■ **Directions**
Rewrite the data below, replacing every occurrence of "How do I perform" with "How should I perform" and leaving everything else unchanged.

■ **Available data**
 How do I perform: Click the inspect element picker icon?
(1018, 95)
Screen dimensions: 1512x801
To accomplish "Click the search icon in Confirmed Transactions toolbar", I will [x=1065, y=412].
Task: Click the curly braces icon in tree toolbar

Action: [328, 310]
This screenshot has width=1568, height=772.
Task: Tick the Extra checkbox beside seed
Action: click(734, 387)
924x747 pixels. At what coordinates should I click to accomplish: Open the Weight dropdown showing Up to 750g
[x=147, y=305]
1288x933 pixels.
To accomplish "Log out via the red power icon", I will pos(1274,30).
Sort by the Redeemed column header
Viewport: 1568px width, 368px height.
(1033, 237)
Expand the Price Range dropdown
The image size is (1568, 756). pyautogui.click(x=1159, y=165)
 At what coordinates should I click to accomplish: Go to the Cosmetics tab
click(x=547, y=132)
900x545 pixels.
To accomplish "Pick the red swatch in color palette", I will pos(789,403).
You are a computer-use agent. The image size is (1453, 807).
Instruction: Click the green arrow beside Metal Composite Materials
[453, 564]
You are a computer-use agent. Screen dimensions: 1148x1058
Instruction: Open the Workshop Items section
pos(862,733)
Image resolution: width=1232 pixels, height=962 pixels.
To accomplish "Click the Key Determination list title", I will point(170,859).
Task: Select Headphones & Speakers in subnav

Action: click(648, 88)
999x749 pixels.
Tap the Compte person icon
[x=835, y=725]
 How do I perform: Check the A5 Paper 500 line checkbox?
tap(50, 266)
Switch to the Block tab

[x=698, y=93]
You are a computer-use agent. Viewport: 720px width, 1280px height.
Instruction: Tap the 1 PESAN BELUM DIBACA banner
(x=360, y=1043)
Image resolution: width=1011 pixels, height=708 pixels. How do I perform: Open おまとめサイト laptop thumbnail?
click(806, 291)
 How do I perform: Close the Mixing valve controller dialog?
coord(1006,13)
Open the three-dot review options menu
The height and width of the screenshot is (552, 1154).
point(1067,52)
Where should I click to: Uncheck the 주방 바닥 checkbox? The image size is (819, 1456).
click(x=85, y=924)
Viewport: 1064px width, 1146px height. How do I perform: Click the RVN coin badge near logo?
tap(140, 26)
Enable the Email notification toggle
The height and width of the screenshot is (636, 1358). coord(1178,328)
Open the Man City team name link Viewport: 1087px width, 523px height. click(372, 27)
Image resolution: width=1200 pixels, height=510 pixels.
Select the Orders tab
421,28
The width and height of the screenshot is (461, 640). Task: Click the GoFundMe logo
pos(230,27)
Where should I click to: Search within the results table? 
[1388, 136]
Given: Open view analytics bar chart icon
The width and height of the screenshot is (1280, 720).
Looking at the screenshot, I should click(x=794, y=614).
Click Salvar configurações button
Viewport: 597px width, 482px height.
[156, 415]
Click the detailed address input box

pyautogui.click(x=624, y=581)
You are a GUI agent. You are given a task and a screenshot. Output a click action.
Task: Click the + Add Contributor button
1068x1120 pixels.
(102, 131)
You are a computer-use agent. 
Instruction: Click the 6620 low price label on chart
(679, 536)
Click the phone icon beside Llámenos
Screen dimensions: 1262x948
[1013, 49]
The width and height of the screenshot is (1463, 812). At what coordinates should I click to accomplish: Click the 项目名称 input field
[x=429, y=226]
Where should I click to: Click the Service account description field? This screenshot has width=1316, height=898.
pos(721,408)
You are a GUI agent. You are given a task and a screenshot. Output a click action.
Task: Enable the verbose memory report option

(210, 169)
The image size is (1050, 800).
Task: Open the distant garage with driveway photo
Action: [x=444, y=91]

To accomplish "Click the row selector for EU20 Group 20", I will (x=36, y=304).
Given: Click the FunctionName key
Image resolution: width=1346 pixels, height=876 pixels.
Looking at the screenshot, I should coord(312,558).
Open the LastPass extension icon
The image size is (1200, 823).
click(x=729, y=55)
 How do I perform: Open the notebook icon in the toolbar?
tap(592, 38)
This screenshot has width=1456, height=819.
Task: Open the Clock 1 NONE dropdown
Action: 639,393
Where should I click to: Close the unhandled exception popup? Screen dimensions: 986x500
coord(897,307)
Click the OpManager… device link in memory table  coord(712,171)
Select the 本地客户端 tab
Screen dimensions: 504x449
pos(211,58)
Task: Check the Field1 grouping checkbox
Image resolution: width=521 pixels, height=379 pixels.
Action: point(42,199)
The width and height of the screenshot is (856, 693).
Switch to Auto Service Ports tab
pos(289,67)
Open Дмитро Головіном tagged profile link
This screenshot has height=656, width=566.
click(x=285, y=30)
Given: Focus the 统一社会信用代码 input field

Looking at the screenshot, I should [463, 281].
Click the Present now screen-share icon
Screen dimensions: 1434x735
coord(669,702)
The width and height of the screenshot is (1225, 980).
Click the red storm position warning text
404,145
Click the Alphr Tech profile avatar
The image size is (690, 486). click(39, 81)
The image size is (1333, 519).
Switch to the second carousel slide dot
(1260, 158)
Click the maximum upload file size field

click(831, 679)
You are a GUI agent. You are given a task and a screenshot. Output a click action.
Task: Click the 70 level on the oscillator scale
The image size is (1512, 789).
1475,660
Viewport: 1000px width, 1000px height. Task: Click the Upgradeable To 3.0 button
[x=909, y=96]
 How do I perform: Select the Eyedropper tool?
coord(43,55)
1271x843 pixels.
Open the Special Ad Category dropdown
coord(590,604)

■ **Output of the exercise**
 How should I perform: Click the inspect element picker icon?
(1018, 95)
Screen dimensions: 1512x801
To accomplish "Click the search icon in Confirmed Transactions toolbar", I will [x=1065, y=412].
Task: Click the curly braces icon in tree toolbar

Action: [328, 310]
This screenshot has width=1568, height=772.
Task: Tick the Extra checkbox beside seed
Action: click(734, 387)
924x747 pixels. At what coordinates should I click to accomplish: Open the Weight dropdown showing Up to 750g
[x=147, y=305]
1288x933 pixels.
To accomplish "Log out via the red power icon", I will pos(1274,30).
Sort by the Redeemed column header
Viewport: 1568px width, 368px height.
(1033, 237)
Expand the Price Range dropdown
The image size is (1568, 756). pyautogui.click(x=1159, y=165)
 At what coordinates should I click to accomplish: Go to the Cosmetics tab
click(x=547, y=132)
900x545 pixels.
To accomplish "Pick the red swatch in color palette", I will pos(789,403).
You are a computer-use agent. The image size is (1453, 807).
Instruction: Click the green arrow beside Metal Composite Materials
[453, 564]
You are a computer-use agent. Screen dimensions: 1148x1058
Instruction: Open the Workshop Items section
pos(862,733)
Image resolution: width=1232 pixels, height=962 pixels.
To accomplish "Click the Key Determination list title", I will point(170,859).
Task: Select Headphones & Speakers in subnav

Action: click(648, 88)
999x749 pixels.
Tap the Compte person icon
[x=835, y=725]
 How should I perform: Check the A5 Paper 500 line checkbox?
tap(50, 266)
Switch to the Block tab

[x=698, y=93]
You are a computer-use agent. Viewport: 720px width, 1280px height.
Instruction: Tap the 1 PESAN BELUM DIBACA banner
(x=360, y=1043)
Image resolution: width=1011 pixels, height=708 pixels. How should I perform: Open おまとめサイト laptop thumbnail?
click(806, 291)
 How should I perform: Close the Mixing valve controller dialog?
coord(1006,13)
Open the three-dot review options menu
The height and width of the screenshot is (552, 1154).
point(1067,52)
Where should I click to: Uncheck the 주방 바닥 checkbox? The image size is (819, 1456).
click(x=85, y=924)
Viewport: 1064px width, 1146px height. How should I perform: Click the RVN coin badge near logo?
tap(140, 26)
Enable the Email notification toggle
The height and width of the screenshot is (636, 1358). coord(1178,328)
Open the Man City team name link Viewport: 1087px width, 523px height. click(372, 27)
Image resolution: width=1200 pixels, height=510 pixels.
Select the Orders tab
421,28
The width and height of the screenshot is (461, 640). Task: Click the GoFundMe logo
pos(230,27)
Where should I click to: Search within the results table? 
[1388, 136]
Given: Open view analytics bar chart icon
The width and height of the screenshot is (1280, 720).
Looking at the screenshot, I should click(x=794, y=614).
Click Salvar configurações button
Viewport: 597px width, 482px height.
[156, 415]
Click the detailed address input box

pyautogui.click(x=624, y=581)
You are a GUI agent. You are given a task and a screenshot. Output a click action.
Task: Click the + Add Contributor button
1068x1120 pixels.
(102, 131)
You are a computer-use agent. 
Instruction: Click the 6620 low price label on chart
(679, 536)
Click the phone icon beside Llámenos
Screen dimensions: 1262x948
[1013, 49]
The width and height of the screenshot is (1463, 812). At what coordinates should I click to accomplish: Click the 项目名称 input field
[x=429, y=226]
Where should I click to: Click the Service account description field? This screenshot has width=1316, height=898.
pos(721,408)
You are a GUI agent. You are given a task and a screenshot. Output a click action.
Task: Enable the verbose memory report option

(210, 169)
The image size is (1050, 800).
Task: Open the distant garage with driveway photo
Action: [x=444, y=91]

To accomplish "Click the row selector for EU20 Group 20", I will (x=36, y=304).
Given: Click the FunctionName key
Image resolution: width=1346 pixels, height=876 pixels.
Looking at the screenshot, I should coord(312,558).
Open the LastPass extension icon
The image size is (1200, 823).
click(x=729, y=55)
 How should I perform: Open the notebook icon in the toolbar?
tap(592, 38)
This screenshot has width=1456, height=819.
Task: Open the Clock 1 NONE dropdown
Action: 639,393
Where should I click to: Close the unhandled exception popup? Screen dimensions: 986x500
coord(897,307)
Click the OpManager… device link in memory table  coord(712,171)
Select the 本地客户端 tab
Screen dimensions: 504x449
pos(211,58)
Task: Check the Field1 grouping checkbox
Image resolution: width=521 pixels, height=379 pixels.
Action: point(42,199)
The width and height of the screenshot is (856, 693).
Switch to Auto Service Ports tab
pos(289,67)
Open Дмитро Головіном tagged profile link
This screenshot has height=656, width=566.
click(x=285, y=30)
Given: Focus the 统一社会信用代码 input field

Looking at the screenshot, I should [463, 281].
Click the Present now screen-share icon
Screen dimensions: 1434x735
coord(669,702)
The width and height of the screenshot is (1225, 980).
Click the red storm position warning text
404,145
Click the Alphr Tech profile avatar
The image size is (690, 486). click(39, 81)
The image size is (1333, 519).
Switch to the second carousel slide dot
(1260, 158)
Click the maximum upload file size field

click(831, 679)
You are a GUI agent. You are given a task and a screenshot. Output a click action.
Task: Click the 70 level on the oscillator scale
The image size is (1512, 789).
1475,660
Viewport: 1000px width, 1000px height. Task: Click the Upgradeable To 3.0 button
[x=909, y=96]
 How should I perform: Select the Eyedropper tool?
coord(43,55)
1271x843 pixels.
Open the Special Ad Category dropdown
coord(590,604)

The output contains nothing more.